PROVIDED RECORDS:
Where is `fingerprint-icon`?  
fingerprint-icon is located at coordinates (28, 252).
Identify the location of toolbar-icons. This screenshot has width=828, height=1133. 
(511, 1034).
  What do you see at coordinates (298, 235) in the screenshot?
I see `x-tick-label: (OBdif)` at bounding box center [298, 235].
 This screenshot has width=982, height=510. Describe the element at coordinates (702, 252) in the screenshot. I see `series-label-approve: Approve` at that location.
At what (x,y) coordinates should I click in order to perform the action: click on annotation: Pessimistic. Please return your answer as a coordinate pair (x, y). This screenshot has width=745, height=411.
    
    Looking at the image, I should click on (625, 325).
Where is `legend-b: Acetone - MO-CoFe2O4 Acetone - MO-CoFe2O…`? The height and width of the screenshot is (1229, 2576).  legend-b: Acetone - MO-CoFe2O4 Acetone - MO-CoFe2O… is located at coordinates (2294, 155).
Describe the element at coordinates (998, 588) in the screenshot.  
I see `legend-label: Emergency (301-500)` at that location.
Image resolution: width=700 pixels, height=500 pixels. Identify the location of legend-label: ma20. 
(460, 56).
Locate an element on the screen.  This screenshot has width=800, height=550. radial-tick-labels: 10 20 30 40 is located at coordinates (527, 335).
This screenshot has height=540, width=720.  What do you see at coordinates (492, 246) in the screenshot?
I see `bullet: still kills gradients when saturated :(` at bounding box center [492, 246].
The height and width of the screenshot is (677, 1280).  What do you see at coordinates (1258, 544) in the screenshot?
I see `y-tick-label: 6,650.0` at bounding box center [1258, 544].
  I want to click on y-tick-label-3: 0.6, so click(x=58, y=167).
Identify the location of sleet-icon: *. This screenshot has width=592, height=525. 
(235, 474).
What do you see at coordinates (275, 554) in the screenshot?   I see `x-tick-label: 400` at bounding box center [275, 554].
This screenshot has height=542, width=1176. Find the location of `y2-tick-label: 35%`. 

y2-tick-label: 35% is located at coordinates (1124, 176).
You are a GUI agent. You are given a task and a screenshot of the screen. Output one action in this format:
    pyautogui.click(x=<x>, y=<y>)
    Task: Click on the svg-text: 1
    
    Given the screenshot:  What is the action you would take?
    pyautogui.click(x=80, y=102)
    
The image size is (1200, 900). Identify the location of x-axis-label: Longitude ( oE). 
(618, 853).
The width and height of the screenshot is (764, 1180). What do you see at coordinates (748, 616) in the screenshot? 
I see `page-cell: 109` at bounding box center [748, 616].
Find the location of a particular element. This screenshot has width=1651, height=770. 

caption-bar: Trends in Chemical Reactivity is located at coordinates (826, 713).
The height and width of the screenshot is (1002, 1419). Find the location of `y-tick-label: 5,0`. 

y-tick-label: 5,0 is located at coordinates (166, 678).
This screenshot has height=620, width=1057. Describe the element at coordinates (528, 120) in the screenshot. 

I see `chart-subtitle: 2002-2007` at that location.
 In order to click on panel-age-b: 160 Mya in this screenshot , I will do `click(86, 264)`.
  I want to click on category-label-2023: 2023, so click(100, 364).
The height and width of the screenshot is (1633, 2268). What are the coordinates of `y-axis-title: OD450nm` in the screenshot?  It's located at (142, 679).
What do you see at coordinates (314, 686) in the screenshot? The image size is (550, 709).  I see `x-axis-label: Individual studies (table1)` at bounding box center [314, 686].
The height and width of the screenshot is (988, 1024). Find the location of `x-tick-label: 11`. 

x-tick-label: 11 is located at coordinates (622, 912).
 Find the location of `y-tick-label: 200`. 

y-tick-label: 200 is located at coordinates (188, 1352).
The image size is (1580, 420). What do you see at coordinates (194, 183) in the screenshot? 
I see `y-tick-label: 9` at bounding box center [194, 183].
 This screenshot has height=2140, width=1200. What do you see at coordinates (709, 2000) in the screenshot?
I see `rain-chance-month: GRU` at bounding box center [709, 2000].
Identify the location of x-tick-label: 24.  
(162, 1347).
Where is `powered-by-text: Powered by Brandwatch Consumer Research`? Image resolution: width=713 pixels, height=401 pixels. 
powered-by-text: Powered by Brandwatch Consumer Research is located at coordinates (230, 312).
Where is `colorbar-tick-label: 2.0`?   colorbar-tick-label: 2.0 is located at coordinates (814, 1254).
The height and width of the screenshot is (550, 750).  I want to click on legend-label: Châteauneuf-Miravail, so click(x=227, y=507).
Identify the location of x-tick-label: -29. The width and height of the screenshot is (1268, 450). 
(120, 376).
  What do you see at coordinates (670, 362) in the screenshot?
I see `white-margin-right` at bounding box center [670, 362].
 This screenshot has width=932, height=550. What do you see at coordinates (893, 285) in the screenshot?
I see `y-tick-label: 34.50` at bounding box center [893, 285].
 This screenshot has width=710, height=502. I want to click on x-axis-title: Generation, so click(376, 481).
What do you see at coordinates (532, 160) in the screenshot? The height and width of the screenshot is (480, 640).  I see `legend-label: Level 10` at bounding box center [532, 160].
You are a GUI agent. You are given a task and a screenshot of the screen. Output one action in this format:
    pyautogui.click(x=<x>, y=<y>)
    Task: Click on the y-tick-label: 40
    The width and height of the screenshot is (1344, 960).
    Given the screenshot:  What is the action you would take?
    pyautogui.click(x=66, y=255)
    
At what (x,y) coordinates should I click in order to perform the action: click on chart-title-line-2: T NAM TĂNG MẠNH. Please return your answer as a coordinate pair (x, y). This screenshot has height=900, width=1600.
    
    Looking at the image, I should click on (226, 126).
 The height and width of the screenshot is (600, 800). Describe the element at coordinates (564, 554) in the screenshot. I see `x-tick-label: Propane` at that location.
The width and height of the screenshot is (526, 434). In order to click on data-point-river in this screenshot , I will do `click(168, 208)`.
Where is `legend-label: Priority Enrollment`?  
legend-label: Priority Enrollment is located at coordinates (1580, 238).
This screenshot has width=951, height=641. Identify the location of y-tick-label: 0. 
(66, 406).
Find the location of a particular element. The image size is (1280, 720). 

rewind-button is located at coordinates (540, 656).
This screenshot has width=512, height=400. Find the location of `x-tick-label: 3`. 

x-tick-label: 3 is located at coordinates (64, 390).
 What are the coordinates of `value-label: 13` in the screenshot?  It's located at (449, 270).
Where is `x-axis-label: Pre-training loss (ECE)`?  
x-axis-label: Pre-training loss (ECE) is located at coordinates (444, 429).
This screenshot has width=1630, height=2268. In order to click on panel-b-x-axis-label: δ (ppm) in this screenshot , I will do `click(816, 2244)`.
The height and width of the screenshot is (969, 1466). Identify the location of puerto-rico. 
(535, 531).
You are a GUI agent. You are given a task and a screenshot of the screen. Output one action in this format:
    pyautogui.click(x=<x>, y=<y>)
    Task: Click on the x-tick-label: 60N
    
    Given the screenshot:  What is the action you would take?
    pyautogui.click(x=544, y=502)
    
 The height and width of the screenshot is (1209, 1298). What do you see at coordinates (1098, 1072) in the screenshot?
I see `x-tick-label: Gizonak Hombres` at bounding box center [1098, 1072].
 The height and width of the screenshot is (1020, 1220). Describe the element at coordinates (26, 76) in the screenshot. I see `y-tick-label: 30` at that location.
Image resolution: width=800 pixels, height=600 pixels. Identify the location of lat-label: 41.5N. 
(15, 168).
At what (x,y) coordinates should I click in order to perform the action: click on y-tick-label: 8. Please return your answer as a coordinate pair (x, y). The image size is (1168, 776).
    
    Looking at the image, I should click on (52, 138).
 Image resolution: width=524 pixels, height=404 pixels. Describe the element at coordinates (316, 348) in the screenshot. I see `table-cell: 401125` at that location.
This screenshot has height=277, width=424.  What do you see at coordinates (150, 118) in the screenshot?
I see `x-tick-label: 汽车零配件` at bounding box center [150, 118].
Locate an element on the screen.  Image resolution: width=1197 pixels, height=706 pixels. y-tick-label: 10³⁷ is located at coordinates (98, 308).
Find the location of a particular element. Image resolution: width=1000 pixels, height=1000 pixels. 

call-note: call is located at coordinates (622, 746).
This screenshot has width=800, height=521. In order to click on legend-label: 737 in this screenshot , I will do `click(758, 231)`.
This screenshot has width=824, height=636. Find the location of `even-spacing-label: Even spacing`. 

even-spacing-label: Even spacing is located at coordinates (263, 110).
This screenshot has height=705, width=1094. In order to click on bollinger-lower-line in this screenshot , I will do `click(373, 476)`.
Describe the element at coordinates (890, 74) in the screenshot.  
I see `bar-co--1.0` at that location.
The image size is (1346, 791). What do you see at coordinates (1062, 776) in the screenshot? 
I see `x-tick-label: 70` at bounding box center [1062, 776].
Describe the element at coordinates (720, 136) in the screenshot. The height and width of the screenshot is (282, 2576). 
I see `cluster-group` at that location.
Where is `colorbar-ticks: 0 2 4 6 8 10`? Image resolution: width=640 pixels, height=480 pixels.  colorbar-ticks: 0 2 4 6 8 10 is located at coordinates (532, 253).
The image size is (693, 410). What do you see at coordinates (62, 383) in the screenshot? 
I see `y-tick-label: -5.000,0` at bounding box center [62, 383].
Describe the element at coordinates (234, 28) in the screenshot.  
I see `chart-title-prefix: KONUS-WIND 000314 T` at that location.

EXERCISE OBJECTIVE:
Extract the data word for word, starting with the line that contains "In order to click on panel-age-b: 160" and going on through the line that contains "x-tick-label: 11 is", both included.

RESULT OF THE EXERCISE:
 In order to click on panel-age-b: 160 Mya in this screenshot , I will do `click(86, 264)`.
  I want to click on category-label-2023: 2023, so click(100, 364).
The height and width of the screenshot is (1633, 2268). What are the coordinates of `y-axis-title: OD450nm` in the screenshot?  It's located at (142, 679).
What do you see at coordinates (314, 686) in the screenshot? The image size is (550, 709).  I see `x-axis-label: Individual studies (table1)` at bounding box center [314, 686].
The height and width of the screenshot is (988, 1024). Find the location of `x-tick-label: 11`. 

x-tick-label: 11 is located at coordinates (622, 912).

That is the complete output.